• Requirement
Please lay out the material from its beginning through the line containing "tap(428, 25)" as a JSON list of strings, one string per line, with blank lines skipped and the pictures left out.

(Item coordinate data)
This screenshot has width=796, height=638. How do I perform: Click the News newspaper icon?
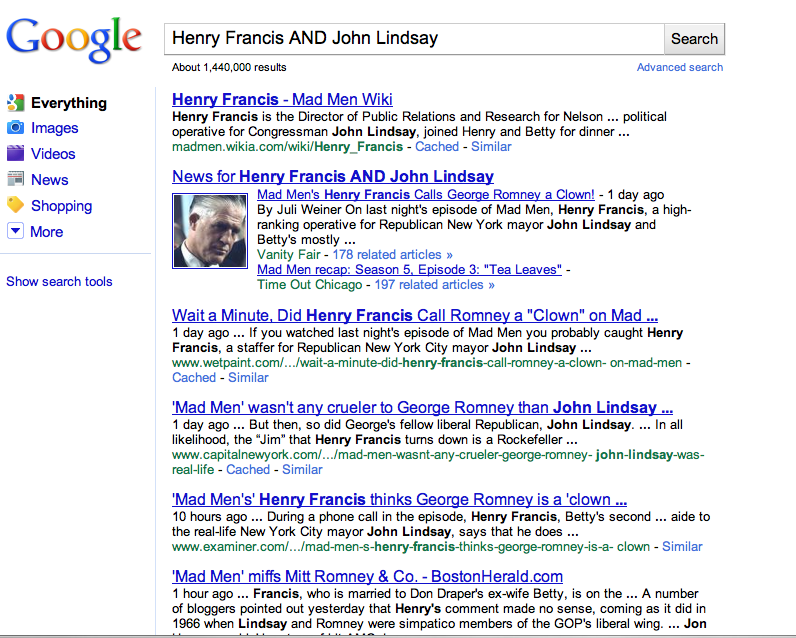(15, 180)
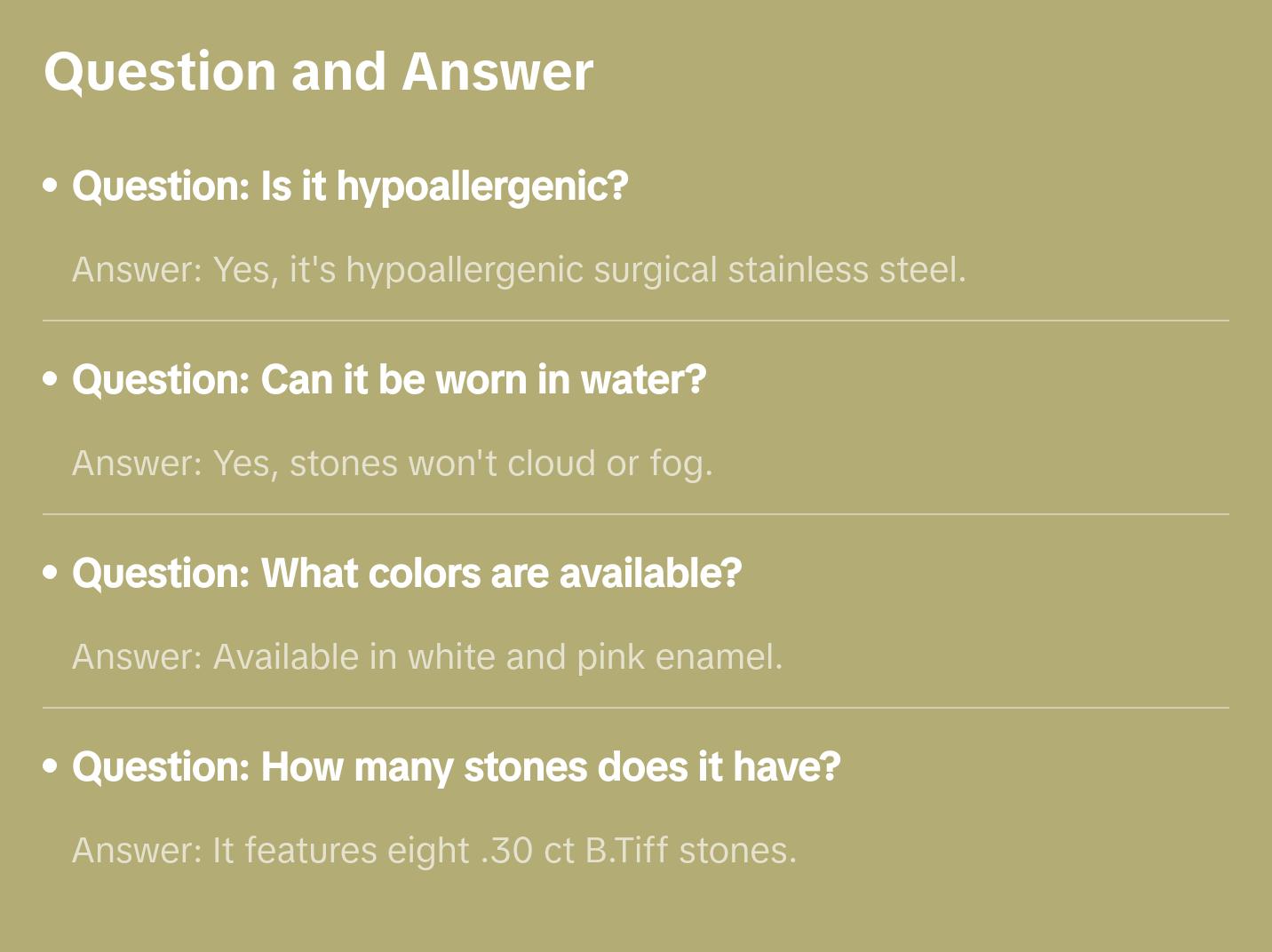Open the "What colors are available?" question

click(x=407, y=574)
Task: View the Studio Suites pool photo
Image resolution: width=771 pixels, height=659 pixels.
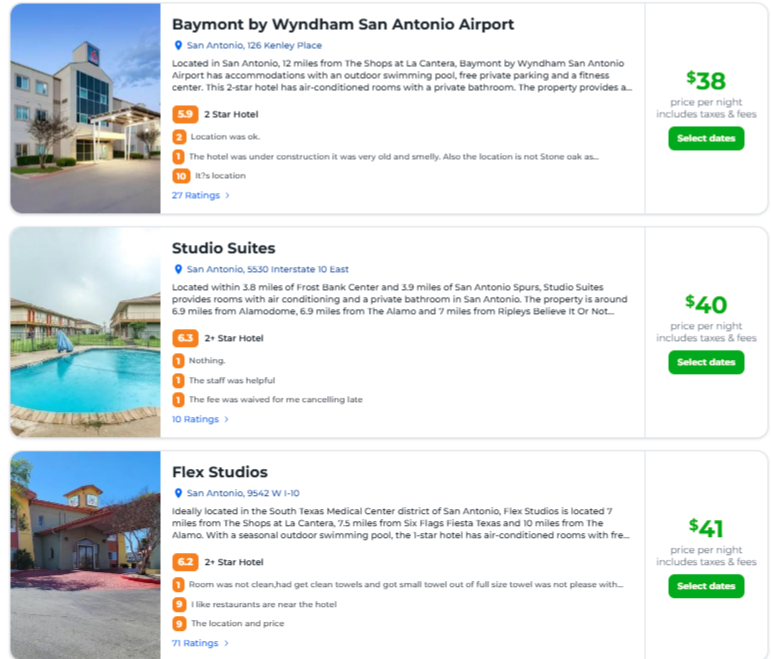Action: point(85,332)
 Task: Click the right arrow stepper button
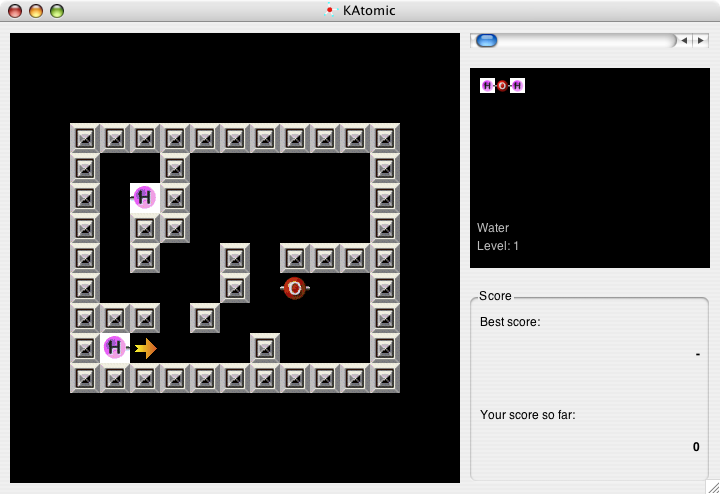click(x=700, y=40)
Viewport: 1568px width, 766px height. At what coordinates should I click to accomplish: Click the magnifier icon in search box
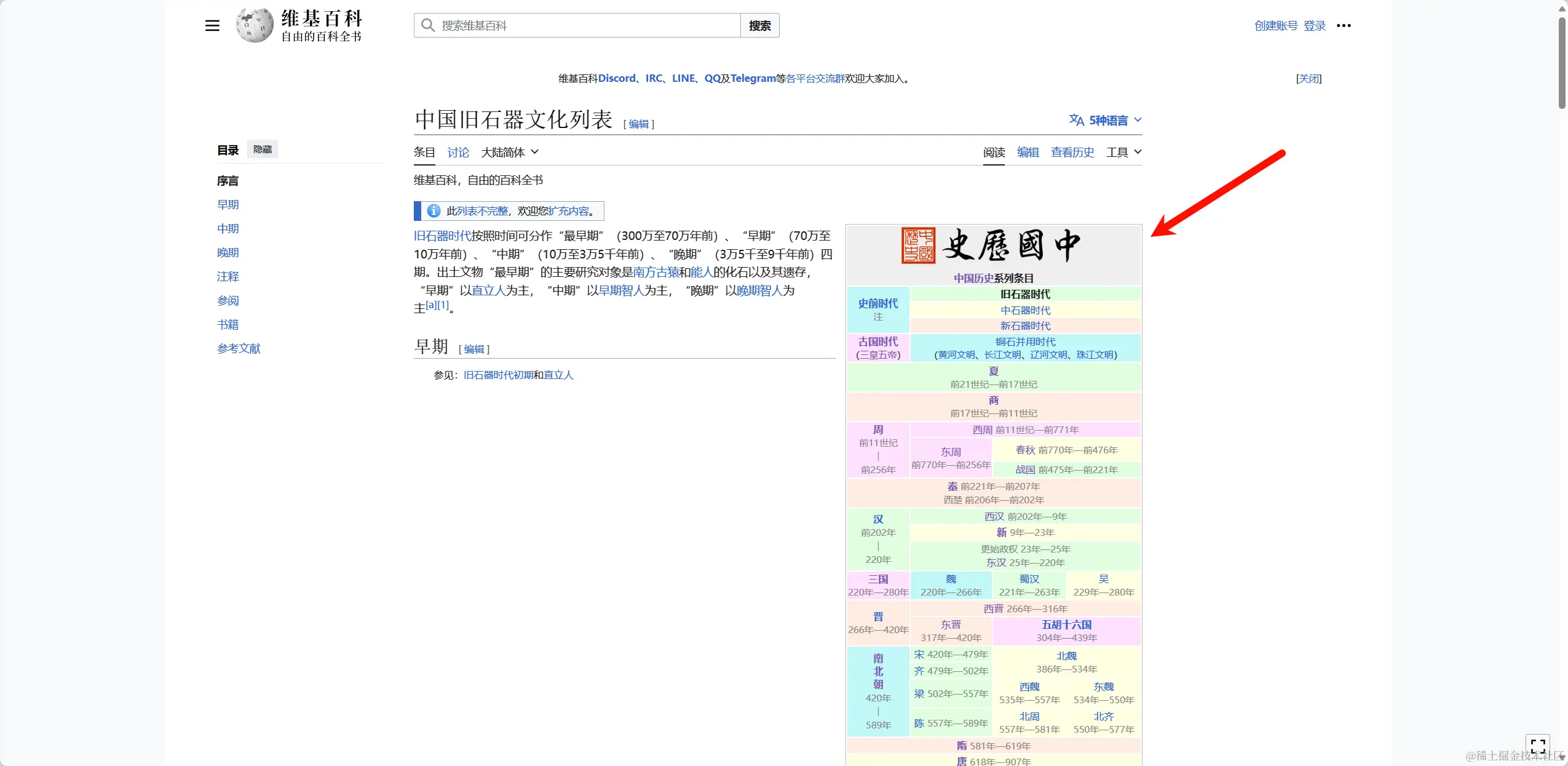tap(428, 25)
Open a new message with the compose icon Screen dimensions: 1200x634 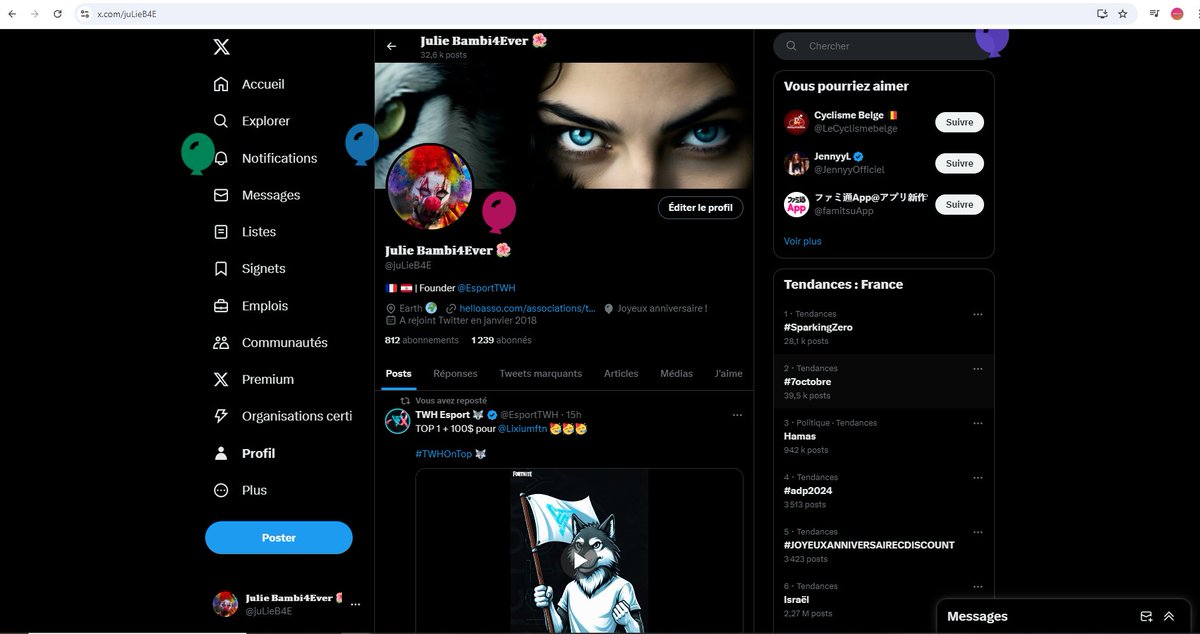click(x=1144, y=616)
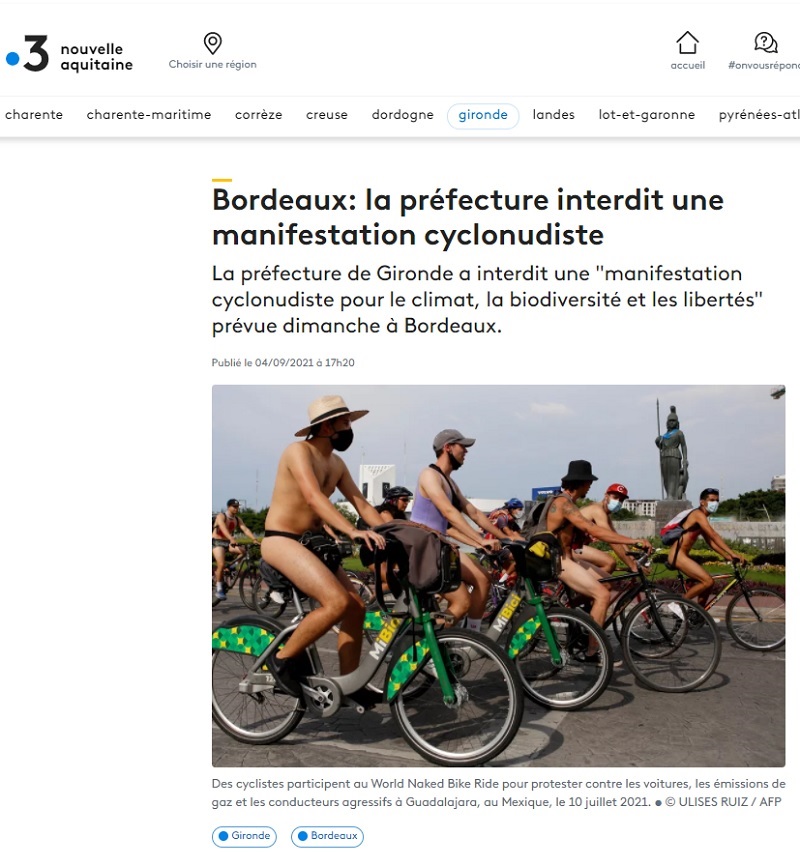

• Completed task
[
  "This screenshot has width=796, height=638. How do I perform: Click the News newspaper icon?",
  "(15, 180)",
  "Open the \"What colors are available?\" question",
  "click(x=407, y=574)",
  "Task: View the Studio Suites pool photo",
  "Image resolution: width=771 pixels, height=659 pixels.",
  "Action: point(85,332)",
  " Task: Click the right arrow stepper button",
  "click(x=700, y=40)",
  "Viewport: 1568px width, 766px height. At what coordinates should I click to accomplish: Click the magnifier icon in search box",
  "tap(428, 25)"
]